● **Data provided**:
::::::
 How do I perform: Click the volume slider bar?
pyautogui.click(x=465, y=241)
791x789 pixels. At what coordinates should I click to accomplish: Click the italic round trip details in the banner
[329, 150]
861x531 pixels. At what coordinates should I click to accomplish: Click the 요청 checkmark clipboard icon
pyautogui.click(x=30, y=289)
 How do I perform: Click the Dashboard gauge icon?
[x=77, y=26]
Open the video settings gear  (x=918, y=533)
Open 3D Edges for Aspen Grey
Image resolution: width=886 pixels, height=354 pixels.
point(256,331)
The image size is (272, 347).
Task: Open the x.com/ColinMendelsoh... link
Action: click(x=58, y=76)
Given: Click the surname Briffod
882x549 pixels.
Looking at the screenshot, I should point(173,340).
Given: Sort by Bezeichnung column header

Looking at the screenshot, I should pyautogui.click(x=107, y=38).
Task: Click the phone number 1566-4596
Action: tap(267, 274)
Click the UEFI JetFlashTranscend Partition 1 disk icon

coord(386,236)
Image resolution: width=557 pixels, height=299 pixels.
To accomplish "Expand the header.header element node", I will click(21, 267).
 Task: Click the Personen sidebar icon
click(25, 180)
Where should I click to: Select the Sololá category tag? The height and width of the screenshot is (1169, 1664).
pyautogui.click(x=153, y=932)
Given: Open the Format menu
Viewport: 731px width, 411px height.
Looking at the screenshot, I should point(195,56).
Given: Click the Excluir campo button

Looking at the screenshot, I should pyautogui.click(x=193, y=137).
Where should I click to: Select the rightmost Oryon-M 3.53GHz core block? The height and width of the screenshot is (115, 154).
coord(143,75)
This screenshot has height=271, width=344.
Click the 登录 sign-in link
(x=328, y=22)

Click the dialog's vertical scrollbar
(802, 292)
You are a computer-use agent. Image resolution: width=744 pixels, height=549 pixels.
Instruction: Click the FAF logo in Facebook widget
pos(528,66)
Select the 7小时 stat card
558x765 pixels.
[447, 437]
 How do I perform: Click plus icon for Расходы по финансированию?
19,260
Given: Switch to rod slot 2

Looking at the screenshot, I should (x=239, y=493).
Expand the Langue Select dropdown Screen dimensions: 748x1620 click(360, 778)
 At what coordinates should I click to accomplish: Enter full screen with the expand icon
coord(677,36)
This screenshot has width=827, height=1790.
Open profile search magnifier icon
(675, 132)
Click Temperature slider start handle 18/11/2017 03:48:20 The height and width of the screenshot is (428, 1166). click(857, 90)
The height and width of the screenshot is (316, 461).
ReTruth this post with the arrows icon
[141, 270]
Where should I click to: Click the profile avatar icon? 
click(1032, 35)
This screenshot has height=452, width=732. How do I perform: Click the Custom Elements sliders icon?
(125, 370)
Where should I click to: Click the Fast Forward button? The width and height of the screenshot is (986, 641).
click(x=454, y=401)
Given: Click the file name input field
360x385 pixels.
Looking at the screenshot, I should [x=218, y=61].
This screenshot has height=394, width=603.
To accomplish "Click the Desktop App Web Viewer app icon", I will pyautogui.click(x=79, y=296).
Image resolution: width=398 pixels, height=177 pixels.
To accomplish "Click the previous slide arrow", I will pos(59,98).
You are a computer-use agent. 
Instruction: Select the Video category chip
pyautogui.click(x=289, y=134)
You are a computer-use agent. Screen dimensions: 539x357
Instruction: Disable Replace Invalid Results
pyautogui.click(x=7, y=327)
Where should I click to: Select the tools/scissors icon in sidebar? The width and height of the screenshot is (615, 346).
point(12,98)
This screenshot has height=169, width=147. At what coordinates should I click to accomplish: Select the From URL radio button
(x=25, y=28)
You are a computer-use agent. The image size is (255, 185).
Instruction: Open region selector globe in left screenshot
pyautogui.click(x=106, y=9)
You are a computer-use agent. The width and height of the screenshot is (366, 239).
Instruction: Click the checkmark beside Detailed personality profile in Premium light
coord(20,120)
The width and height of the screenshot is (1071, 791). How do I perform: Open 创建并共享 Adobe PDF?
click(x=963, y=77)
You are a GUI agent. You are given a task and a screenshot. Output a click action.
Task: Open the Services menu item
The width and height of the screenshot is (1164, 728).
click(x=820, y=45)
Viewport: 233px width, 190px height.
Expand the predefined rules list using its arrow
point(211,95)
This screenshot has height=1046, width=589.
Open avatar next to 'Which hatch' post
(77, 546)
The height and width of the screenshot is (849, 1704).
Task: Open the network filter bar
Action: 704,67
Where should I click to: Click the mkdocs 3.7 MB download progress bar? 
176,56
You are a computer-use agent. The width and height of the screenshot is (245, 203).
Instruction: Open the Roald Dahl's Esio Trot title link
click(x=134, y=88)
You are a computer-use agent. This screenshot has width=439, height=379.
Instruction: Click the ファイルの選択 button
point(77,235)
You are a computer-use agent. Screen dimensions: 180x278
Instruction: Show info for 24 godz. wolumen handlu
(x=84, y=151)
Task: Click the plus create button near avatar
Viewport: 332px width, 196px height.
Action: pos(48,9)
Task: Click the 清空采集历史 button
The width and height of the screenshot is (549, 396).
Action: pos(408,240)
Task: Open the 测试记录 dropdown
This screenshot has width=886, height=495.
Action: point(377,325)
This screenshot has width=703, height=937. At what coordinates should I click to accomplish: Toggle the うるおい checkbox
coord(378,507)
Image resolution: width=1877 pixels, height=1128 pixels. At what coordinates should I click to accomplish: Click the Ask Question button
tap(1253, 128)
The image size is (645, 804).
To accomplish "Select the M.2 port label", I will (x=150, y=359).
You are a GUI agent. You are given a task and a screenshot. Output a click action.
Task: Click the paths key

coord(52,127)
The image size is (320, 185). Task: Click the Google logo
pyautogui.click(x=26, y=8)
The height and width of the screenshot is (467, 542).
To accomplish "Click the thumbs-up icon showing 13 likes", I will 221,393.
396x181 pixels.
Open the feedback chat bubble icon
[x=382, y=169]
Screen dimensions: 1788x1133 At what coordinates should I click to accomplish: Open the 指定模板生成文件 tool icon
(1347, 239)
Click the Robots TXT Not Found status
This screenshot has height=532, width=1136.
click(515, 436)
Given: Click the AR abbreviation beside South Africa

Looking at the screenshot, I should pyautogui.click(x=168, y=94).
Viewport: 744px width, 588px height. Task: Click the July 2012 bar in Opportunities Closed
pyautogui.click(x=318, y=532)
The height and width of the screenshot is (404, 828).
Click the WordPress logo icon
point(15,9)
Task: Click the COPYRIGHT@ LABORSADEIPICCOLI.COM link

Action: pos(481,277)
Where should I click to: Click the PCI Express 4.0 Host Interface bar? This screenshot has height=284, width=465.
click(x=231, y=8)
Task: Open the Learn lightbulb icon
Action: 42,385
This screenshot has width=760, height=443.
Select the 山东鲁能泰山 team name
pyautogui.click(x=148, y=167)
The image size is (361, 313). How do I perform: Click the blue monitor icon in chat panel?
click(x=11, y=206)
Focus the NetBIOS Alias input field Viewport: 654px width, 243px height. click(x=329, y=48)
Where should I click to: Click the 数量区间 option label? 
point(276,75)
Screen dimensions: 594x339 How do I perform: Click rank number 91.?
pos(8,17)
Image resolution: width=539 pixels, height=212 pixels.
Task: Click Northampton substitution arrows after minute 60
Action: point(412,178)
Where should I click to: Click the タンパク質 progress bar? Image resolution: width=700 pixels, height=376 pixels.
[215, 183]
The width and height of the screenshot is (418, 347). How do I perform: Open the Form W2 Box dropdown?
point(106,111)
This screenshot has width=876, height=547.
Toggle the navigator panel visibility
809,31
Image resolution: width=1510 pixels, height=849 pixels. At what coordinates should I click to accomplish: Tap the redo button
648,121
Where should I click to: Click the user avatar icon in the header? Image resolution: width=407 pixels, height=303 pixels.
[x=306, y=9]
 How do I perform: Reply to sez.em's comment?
::::::
● **Directive**:
Reproduce the listing above verbatim, every line and every coordinate, with no changes.

● **Solution for this problem**:
 How do I perform: Click the volume slider bar?
pyautogui.click(x=465, y=241)
791x789 pixels. At what coordinates should I click to accomplish: Click the italic round trip details in the banner
[329, 150]
861x531 pixels. At what coordinates should I click to accomplish: Click the 요청 checkmark clipboard icon
pyautogui.click(x=30, y=289)
 How do I perform: Click the Dashboard gauge icon?
[x=77, y=26]
Open the video settings gear  (x=918, y=533)
Open 3D Edges for Aspen Grey
Image resolution: width=886 pixels, height=354 pixels.
point(256,331)
The image size is (272, 347).
Task: Open the x.com/ColinMendelsoh... link
Action: click(x=58, y=76)
Given: Click the surname Briffod
882x549 pixels.
Looking at the screenshot, I should point(173,340).
Given: Sort by Bezeichnung column header

Looking at the screenshot, I should pyautogui.click(x=107, y=38).
Task: Click the phone number 1566-4596
Action: tap(267, 274)
Click the UEFI JetFlashTranscend Partition 1 disk icon

coord(386,236)
Image resolution: width=557 pixels, height=299 pixels.
To accomplish "Expand the header.header element node", I will click(21, 267).
 Task: Click the Personen sidebar icon
click(25, 180)
Where should I click to: Select the Sololá category tag? The height and width of the screenshot is (1169, 1664).
pyautogui.click(x=153, y=932)
Given: Open the Format menu
Viewport: 731px width, 411px height.
Looking at the screenshot, I should point(195,56).
Given: Click the Excluir campo button

Looking at the screenshot, I should pyautogui.click(x=193, y=137).
Where should I click to: Select the rightmost Oryon-M 3.53GHz core block? The height and width of the screenshot is (115, 154).
coord(143,75)
This screenshot has height=271, width=344.
Click the 登录 sign-in link
(x=328, y=22)

Click the dialog's vertical scrollbar
(802, 292)
You are a computer-use agent. Image resolution: width=744 pixels, height=549 pixels.
Instruction: Click the FAF logo in Facebook widget
pos(528,66)
Select the 7小时 stat card
558x765 pixels.
[447, 437]
 How do I perform: Click plus icon for Расходы по финансированию?
19,260
Given: Switch to rod slot 2

Looking at the screenshot, I should (x=239, y=493).
Expand the Langue Select dropdown Screen dimensions: 748x1620 click(360, 778)
 At what coordinates should I click to accomplish: Enter full screen with the expand icon
coord(677,36)
This screenshot has width=827, height=1790.
Open profile search magnifier icon
(675, 132)
Click Temperature slider start handle 18/11/2017 03:48:20 The height and width of the screenshot is (428, 1166). click(857, 90)
The height and width of the screenshot is (316, 461).
ReTruth this post with the arrows icon
[141, 270]
Where should I click to: Click the profile avatar icon? 
click(1032, 35)
This screenshot has height=452, width=732. How do I perform: Click the Custom Elements sliders icon?
(125, 370)
Where should I click to: Click the Fast Forward button? The width and height of the screenshot is (986, 641).
click(x=454, y=401)
Given: Click the file name input field
360x385 pixels.
Looking at the screenshot, I should [x=218, y=61].
This screenshot has height=394, width=603.
To accomplish "Click the Desktop App Web Viewer app icon", I will pyautogui.click(x=79, y=296).
Image resolution: width=398 pixels, height=177 pixels.
To accomplish "Click the previous slide arrow", I will pos(59,98).
You are a computer-use agent. 
Instruction: Select the Video category chip
pyautogui.click(x=289, y=134)
You are a computer-use agent. Screen dimensions: 539x357
Instruction: Disable Replace Invalid Results
pyautogui.click(x=7, y=327)
Where should I click to: Select the tools/scissors icon in sidebar? The width and height of the screenshot is (615, 346).
point(12,98)
This screenshot has height=169, width=147. At what coordinates should I click to accomplish: Select the From URL radio button
(x=25, y=28)
You are a computer-use agent. The image size is (255, 185).
Instruction: Open region selector globe in left screenshot
pyautogui.click(x=106, y=9)
You are a computer-use agent. The width and height of the screenshot is (366, 239).
Instruction: Click the checkmark beside Detailed personality profile in Premium light
coord(20,120)
The width and height of the screenshot is (1071, 791). How do I perform: Open 创建并共享 Adobe PDF?
click(x=963, y=77)
You are a GUI agent. You are given a task and a screenshot. Output a click action.
Task: Open the Services menu item
The width and height of the screenshot is (1164, 728).
click(x=820, y=45)
Viewport: 233px width, 190px height.
Expand the predefined rules list using its arrow
point(211,95)
This screenshot has height=1046, width=589.
Open avatar next to 'Which hatch' post
(77, 546)
The height and width of the screenshot is (849, 1704).
Task: Open the network filter bar
Action: 704,67
Where should I click to: Click the mkdocs 3.7 MB download progress bar? 
176,56
You are a computer-use agent. The width and height of the screenshot is (245, 203).
Instruction: Open the Roald Dahl's Esio Trot title link
click(x=134, y=88)
You are a computer-use agent. This screenshot has width=439, height=379.
Instruction: Click the ファイルの選択 button
point(77,235)
You are a computer-use agent. Screen dimensions: 180x278
Instruction: Show info for 24 godz. wolumen handlu
(x=84, y=151)
Task: Click the plus create button near avatar
Viewport: 332px width, 196px height.
Action: pos(48,9)
Task: Click the 清空采集历史 button
The width and height of the screenshot is (549, 396).
Action: pos(408,240)
Task: Open the 测试记录 dropdown
This screenshot has width=886, height=495.
Action: point(377,325)
This screenshot has width=703, height=937. At what coordinates should I click to accomplish: Toggle the うるおい checkbox
coord(378,507)
Image resolution: width=1877 pixels, height=1128 pixels. At what coordinates should I click to accomplish: Click the Ask Question button
tap(1253, 128)
The image size is (645, 804).
To accomplish "Select the M.2 port label", I will (x=150, y=359).
You are a GUI agent. You are given a task and a screenshot. Output a click action.
Task: Click the paths key

coord(52,127)
The image size is (320, 185). Task: Click the Google logo
pyautogui.click(x=26, y=8)
The height and width of the screenshot is (467, 542).
To accomplish "Click the thumbs-up icon showing 13 likes", I will 221,393.
396x181 pixels.
Open the feedback chat bubble icon
[x=382, y=169]
Screen dimensions: 1788x1133 At what coordinates should I click to accomplish: Open the 指定模板生成文件 tool icon
(1347, 239)
Click the Robots TXT Not Found status
This screenshot has height=532, width=1136.
click(515, 436)
Given: Click the AR abbreviation beside South Africa

Looking at the screenshot, I should pyautogui.click(x=168, y=94).
Viewport: 744px width, 588px height. Task: Click the July 2012 bar in Opportunities Closed
pyautogui.click(x=318, y=532)
The height and width of the screenshot is (404, 828).
Click the WordPress logo icon
point(15,9)
Task: Click the COPYRIGHT@ LABORSADEIPICCOLI.COM link

Action: pos(481,277)
Where should I click to: Click the PCI Express 4.0 Host Interface bar? This screenshot has height=284, width=465.
click(x=231, y=8)
Task: Open the Learn lightbulb icon
Action: 42,385
This screenshot has width=760, height=443.
Select the 山东鲁能泰山 team name
pyautogui.click(x=148, y=167)
The image size is (361, 313). How do I perform: Click the blue monitor icon in chat panel?
click(x=11, y=206)
Focus the NetBIOS Alias input field Viewport: 654px width, 243px height. click(x=329, y=48)
Where should I click to: Click the 数量区间 option label? 
point(276,75)
Screen dimensions: 594x339 How do I perform: Click rank number 91.?
pos(8,17)
Image resolution: width=539 pixels, height=212 pixels.
Task: Click Northampton substitution arrows after minute 60
Action: point(412,178)
Where should I click to: Click the タンパク質 progress bar? Image resolution: width=700 pixels, height=376 pixels.
[215, 183]
The width and height of the screenshot is (418, 347). How do I perform: Open the Form W2 Box dropdown?
point(106,111)
This screenshot has width=876, height=547.
Toggle the navigator panel visibility
809,31
Image resolution: width=1510 pixels, height=849 pixels. At what coordinates should I click to accomplish: Tap the redo button
648,121
Where should I click to: Click the user avatar icon in the header? Image resolution: width=407 pixels, height=303 pixels.
[x=306, y=9]
 How do I perform: Reply to sez.em's comment?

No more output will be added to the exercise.